Vaccines Save Seniors from Deadly Diseases
August is National Immunization Awareness Month
August is National Immunization Awareness Month and this is the time to remind seniors of some of the vaccines that can help prevent them from deadly diseases. While some are fairly new developments, others are old ones like the tetanus diphtheria (TD) vaccine that needs a booster every 10 years.
Diphtheria and Tetanus – TD Vaccine
Did you forget to get your booster shot?
Many seniors have not kept up getting a booster shot every 10 ears for diphtheria and tetanus. These two terrible diseases are especially dangerous for seniors. Both diphtheria and tetanus are terrible merciless diseases that cause pure torture on their victims.
Diphtheria was thought to be on its way out the way small pox went, due to world-wide vaccinations, but unfortunately diphtheria is rearing its head again in some parts of the world. There are not many cases in the United States, but that is only because of immunization. However, as it started coming back in other countries, diphtheria was added to the booster shot for tetanus, which every adult should get every 10 years. Few people remember what a mass killer diphtheria was before the development of a vaccine to stop it in its tracks. Diphtheria is a very deadly lung disease that has a very poor outcome. Without treatment one in every two people who get it will die and even with treatment one in every 10 people who get it will die.
Highly Contagious Disease
Diphtheria is caused by the Corynebacterium diphtheriae bacterium. Diphtheria is extremely contagious and is spread from person-to-person by air born droplets, but in some cases it can be contracted from toys, clothes or other objects that had been in use by someone with active diphtheria. Also, the diphtheria germs can hang around for a long time in someone who had it and they can continue to spread it to others.
Symptoms of Diphtheria
- Gray Pseudomembrane: The diphtheria bacterium produce a poisonous toxin that attacks the lining of the throat lungs and nose and this leads to the formation of a gray pseudomembrane that covers the throat, tonsils, voice box and nose. Breathing and swallowing become extremely difficult.
- Sore throat
- Swollen glands in the neck
Complications from Diphtheria
If the toxin makes its way into the blood stream then it can cause damage to organs and the nervous system such as:
- Obstructing airway and breathing
- Myocarditis which is inflammation of the muscles of the heart
- Polyneuropathy which is damage to the nerves
- Paralysis – loss of movement
- Pneumonia that can lead to respiratory failure
Treatment is by antitoxin and anti-biotics, while the patient is kept in isolation.

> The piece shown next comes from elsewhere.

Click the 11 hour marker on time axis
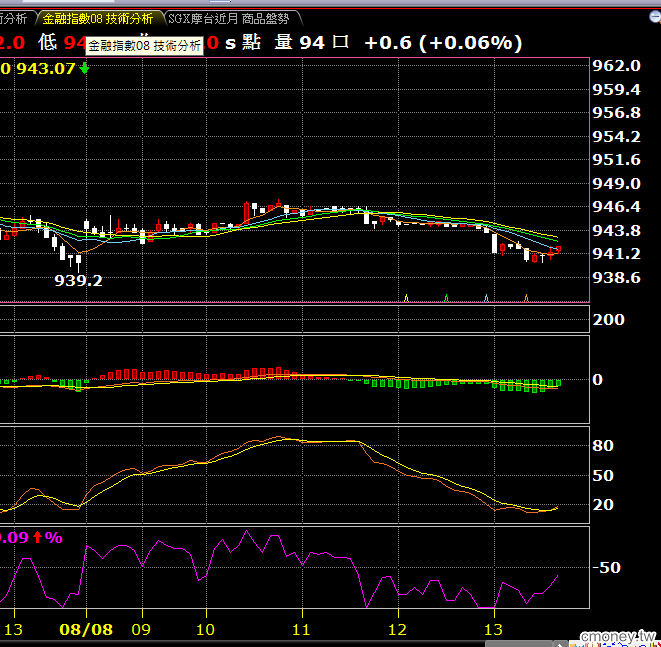Screen dimensions: 661x647 tap(301, 629)
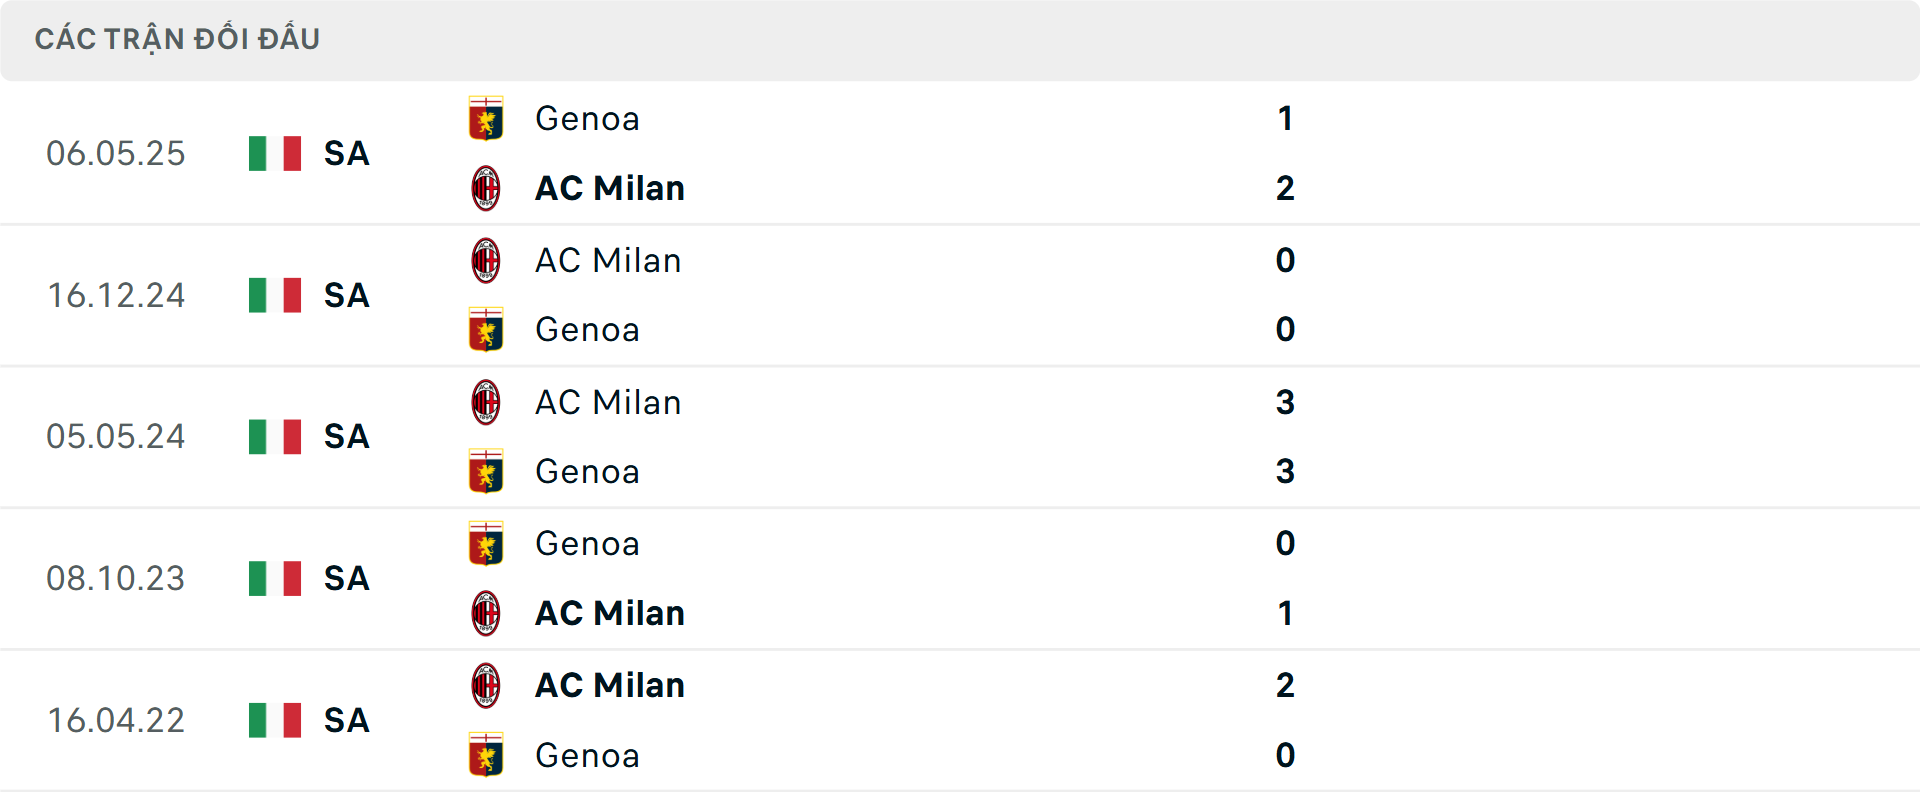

Tetanus (Lockjaw) is caused by clostridium tetani, which are anaerobic bacteria that live in the ground in conditions without air. Tetanus is also found in manure and even in dust. Unlike diphtheria, tetanus is not an airborne disease and the usual route of infection is by deep puncture wounds, insect or animal bites and sometimes surgery or dental treatments. However, cases have been reported whereby someone got tetanus just from being pricked by a thorn of a rose. In order to prevent tetanus, someone must be treated with a tetanus shot within 24 hours of the injury. Due to immunization, tetanus is rare in the United States with only about 30 cases reported a year. Almost every case of tetanus occurs because someone never had a tetanus shot or did not keep up with the booster every 10 years.
Symptoms of Tetanus
Tetanus causes formation of a toxin that leads to excruciatingly painful muscle spasms, especially to the face and jaw which is why it is also called lockjaw. These spasms are so severe they can cause the jaw and mouth to lock and the person cannot swallow and has difficulty breathing. Muscle spasms can be so strong that the spasms can break bones. Tetanus may also produce seizures, blood clots and pneumonia. Tetanus can lead to death and about 1-2 out of every 10 people with tetanus die.
There is no known cure for tetanus and it can last for years. Drugs are given to help control the spasms and manage the symptoms.
Prevention of both tetanus and diphtheria is by vaccination. The tetanus diphtheria vaccinations given to infants for diphtheria and tetanus also contain the vaccine for pertussis, commonly called whooping cough. Whooping cough has also been returning in some places where people did not get vaccinated, but so far whooping cough vaccine has not been included in the booster for seniors.
This vaccine protects seniors against pneumococcal diseases, the most dangerous of which is pneumococcal pneumonia, which is a severe form of pneumonia with a high rate of mortality for seniors.
Shingles is a disease that mainly hits people over age 60 and the older one gets, the greater is the chance to get shingles, which is a painful viral disease that can cause significant disruption to quality of life. See our shingles vaccine blog post from March 2, 2018, for more information about shingles and the shingles vaccination.
Moving to Short or Long-Term Rehab and Skilled Nursing Care
Make sure you or your loved one have been immunized against all the dangerous diseases for seniors that can be prevented by vaccination before moving to short or long-term care.
Every senior should take advantage of these life-saving vaccines and get immunized to prevent getting diseases that can lead to a very bad quality of life or even death.